Pela divulgação do grampo, o governo fala em Constituição violada

Em conversa gravada, Dilma diz para Lula usar termo de posse se precisar.
Após a divulgação, houve protestos em mais de dez estados e panelaços.

Do G1

A divulgação de grampos telefônicos de conversas do ex-presidente Luiz Inácio Lula da Silva com aliados, entre eles um diálogo com a presidente Dilma Rousseff, provocou reação imediata nos meios políticos e nas ruas na noite desta quarta-feira (16).

A oposição acusa Dilma de ter nomeado Lula para o ministério para evitar que ele fosse preso. Dilma diz que o juiz Sergio Moro violou a Constituição ao divulgar as conversas. E protestos que começaram tímidos contra a nomeação de Lula ganharam força e se espalharam por 18 estados e Distrito Federal, com registro de panelaço em diversas cidades.

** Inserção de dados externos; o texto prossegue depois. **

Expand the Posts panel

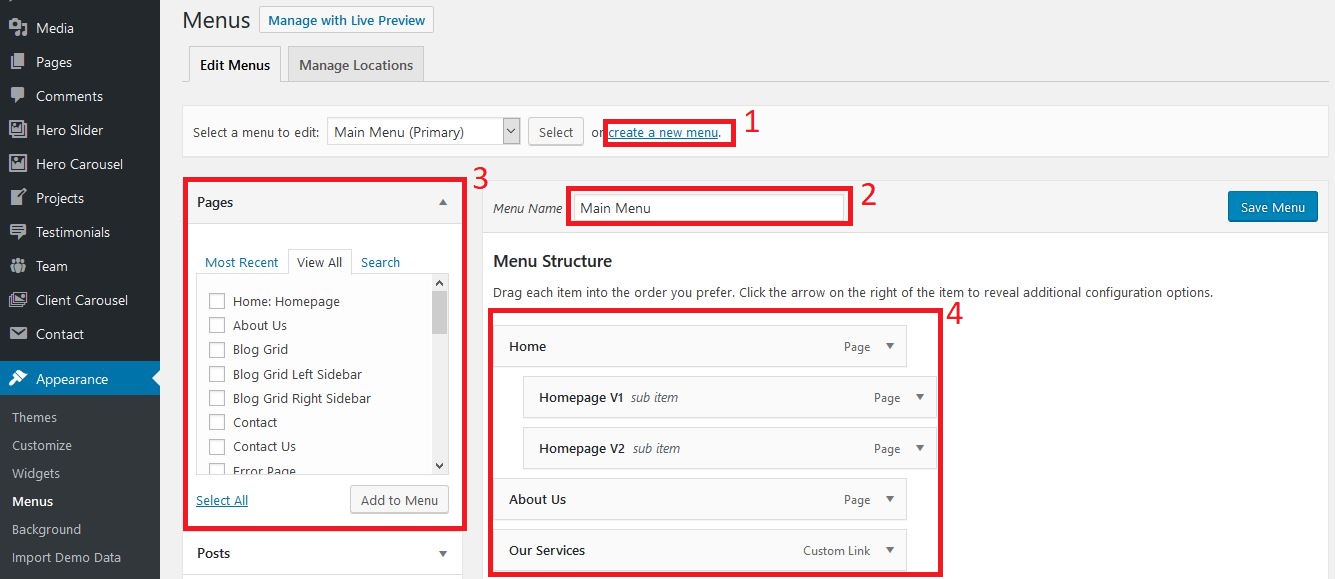(x=442, y=553)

Um resumo da quarta-feira (16):

MANHÃ:
– Lula aceitou o convite de Dilma para ser o novo ministro-chefe da Casa Civil, no lugar de Jaques Wagner, que será deslocado para chefia de gabinete da presidente, com status de ministro.

TARDE:
– Por volta das 13h45, Lula é anunciado oficialmente, por meio de uma nota.
– Logo depois, a oposição anuncia que entrará na Justiça contra a nomeação.
– Dilma dá entrevista e diz que Lula terá os “poderes necessários” para ajudar o Brasil.

NOITE:
– Moro derruba sigilo e divulga grampo de ligação entre Lula e Dilma.
– Planalto diz que Moro violou a lei ao divulgar telefonema.
– Há manifestações e panelaços em diversas cidades.
– Planalto divulga termo de posse só com a assinatura de Lula. Com a divulgação, busca demonstrar que ex-presidente não poderia se beneficiar do documento porque o papel ainda não continha a assinatura de Dilma – e, portanto, não teria validade jurídica para comprovar que ele já dispõe do foro privilegiado.